§ **Task statement**: Among the lines below, copy exactly those from the one with "Viewport: 532px width, 399px height." through the one with "Screen dimensions: 500x376", counting both ends.

(Collected data entries)
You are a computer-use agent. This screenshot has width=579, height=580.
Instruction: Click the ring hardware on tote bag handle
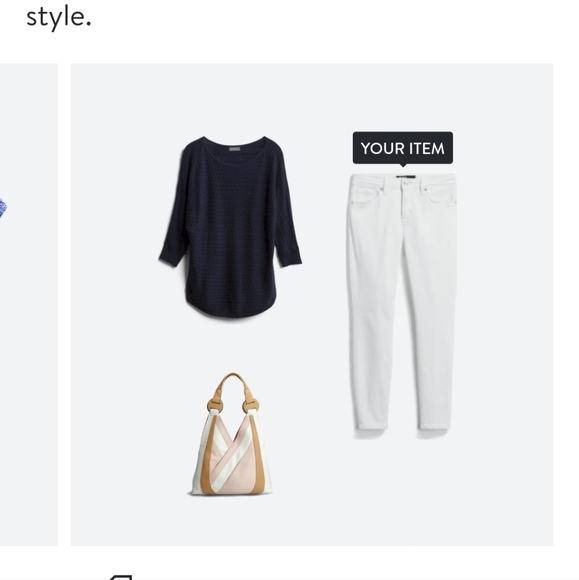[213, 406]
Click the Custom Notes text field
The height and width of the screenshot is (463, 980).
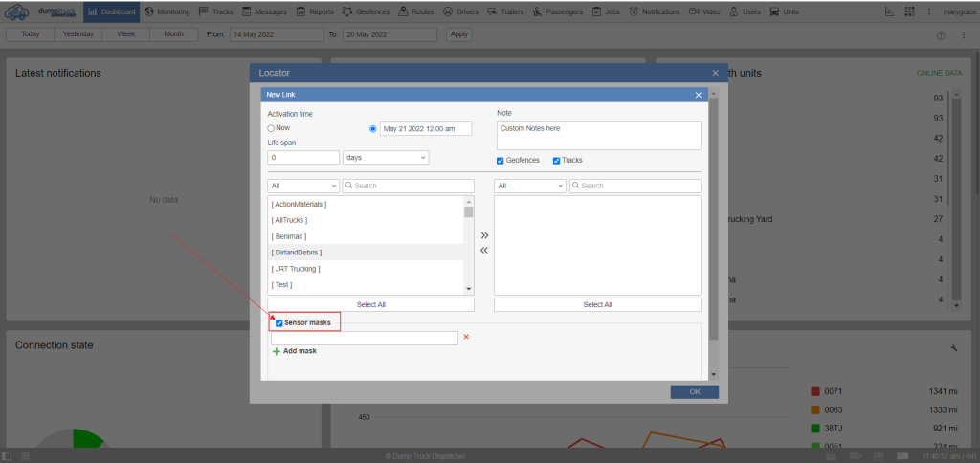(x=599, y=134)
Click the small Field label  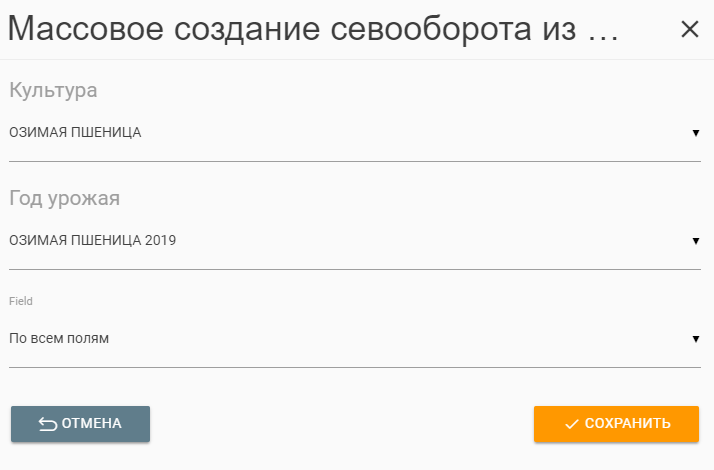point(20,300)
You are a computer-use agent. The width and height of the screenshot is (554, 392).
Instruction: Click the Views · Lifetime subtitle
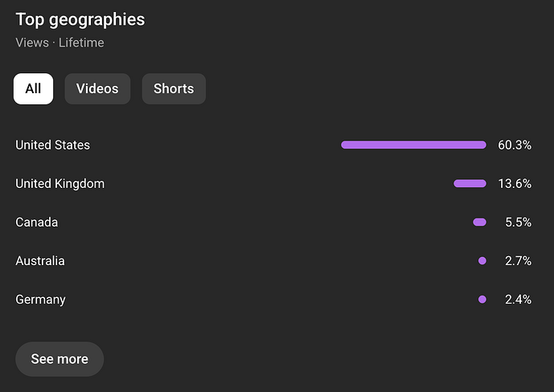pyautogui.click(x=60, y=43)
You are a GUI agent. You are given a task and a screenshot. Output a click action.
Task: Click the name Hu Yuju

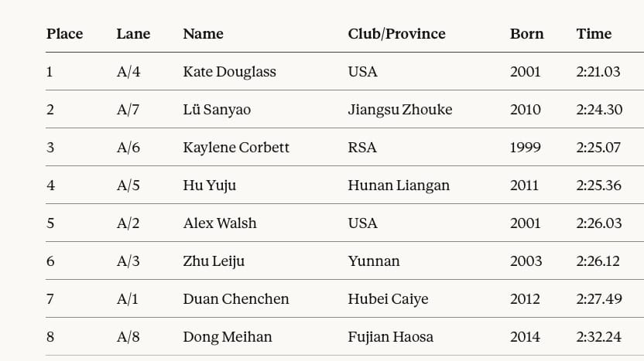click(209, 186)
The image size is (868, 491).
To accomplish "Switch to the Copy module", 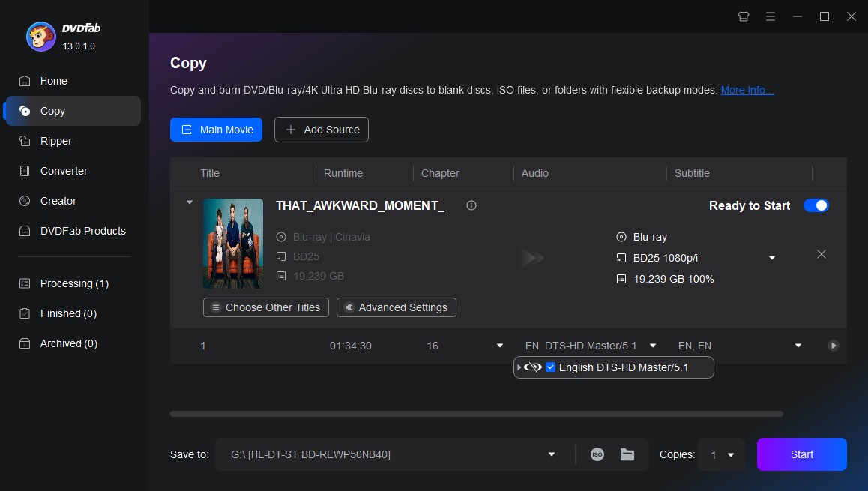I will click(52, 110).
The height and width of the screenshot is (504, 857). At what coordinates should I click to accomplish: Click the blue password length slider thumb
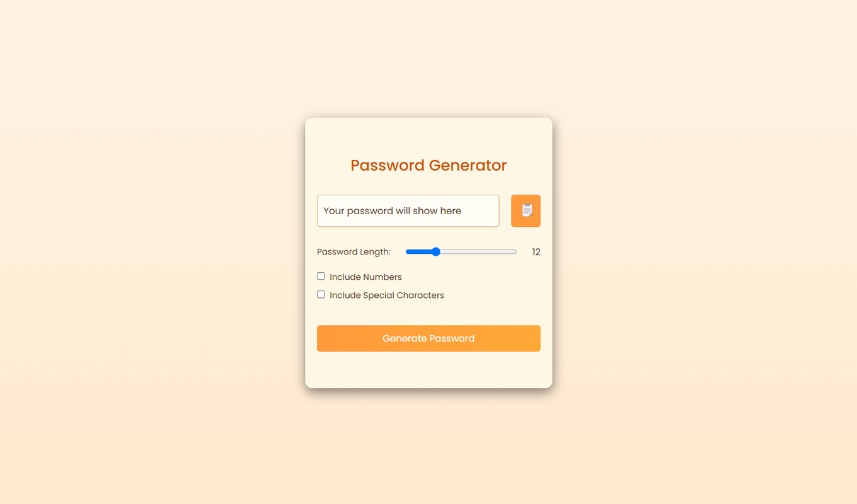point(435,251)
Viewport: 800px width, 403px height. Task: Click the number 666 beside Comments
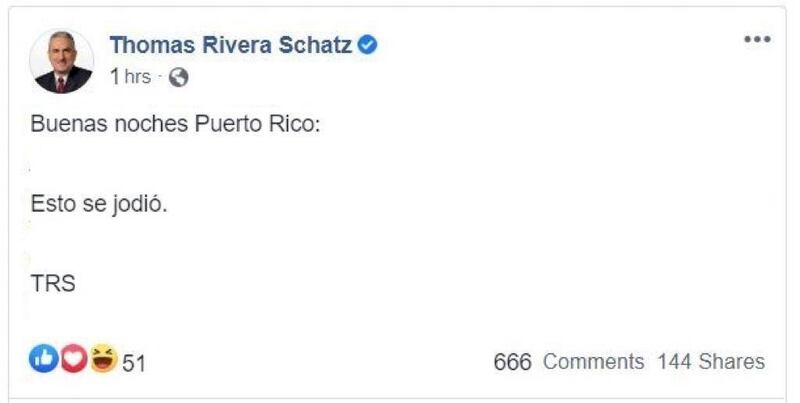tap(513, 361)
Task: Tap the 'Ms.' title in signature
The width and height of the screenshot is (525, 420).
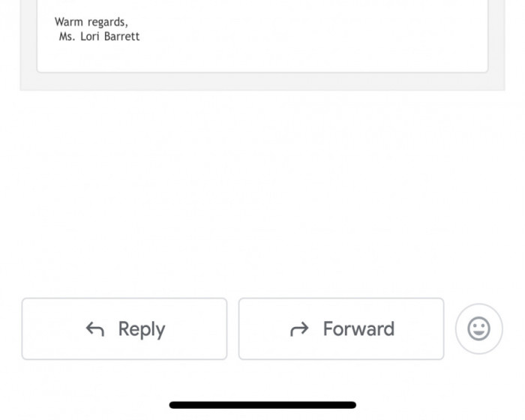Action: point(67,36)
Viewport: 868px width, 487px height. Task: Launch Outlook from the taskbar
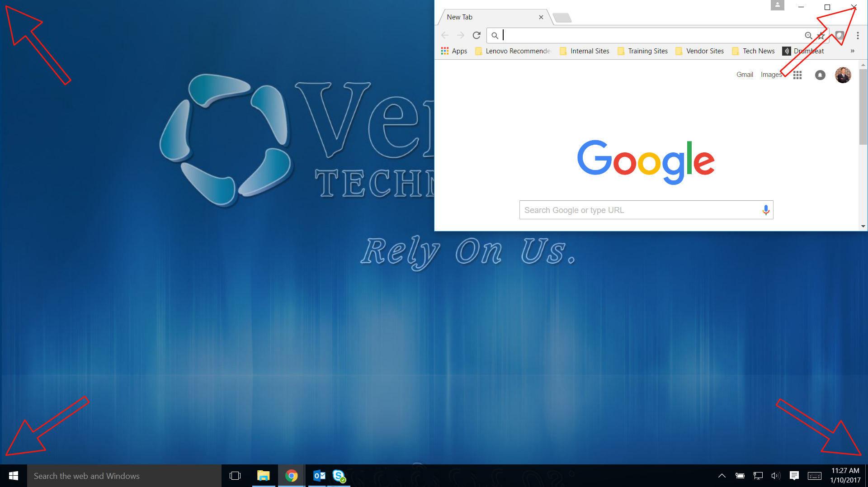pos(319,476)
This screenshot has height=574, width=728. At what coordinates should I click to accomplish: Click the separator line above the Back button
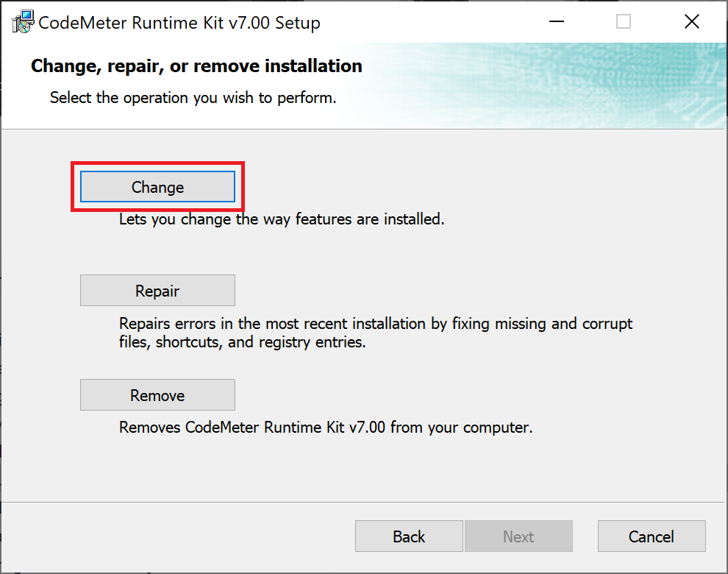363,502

* * *

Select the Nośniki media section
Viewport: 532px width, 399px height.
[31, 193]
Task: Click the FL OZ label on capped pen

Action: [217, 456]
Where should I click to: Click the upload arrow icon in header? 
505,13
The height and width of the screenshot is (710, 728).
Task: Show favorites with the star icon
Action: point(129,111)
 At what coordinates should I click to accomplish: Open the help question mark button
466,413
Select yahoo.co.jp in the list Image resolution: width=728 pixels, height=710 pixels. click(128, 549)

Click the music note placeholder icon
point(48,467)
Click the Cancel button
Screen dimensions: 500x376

§ **Your solution**:
Viewport: 532px width, 399px height.
[31, 193]
Task: Click the FL OZ label on capped pen

Action: [217, 456]
Where should I click to: Click the upload arrow icon in header? 
505,13
The height and width of the screenshot is (710, 728).
Task: Show favorites with the star icon
Action: point(129,111)
 At what coordinates should I click to accomplish: Open the help question mark button
466,413
Select yahoo.co.jp in the list Image resolution: width=728 pixels, height=710 pixels. click(128, 549)

Click the music note placeholder icon
point(48,467)
Click the Cancel button
Screen dimensions: 500x376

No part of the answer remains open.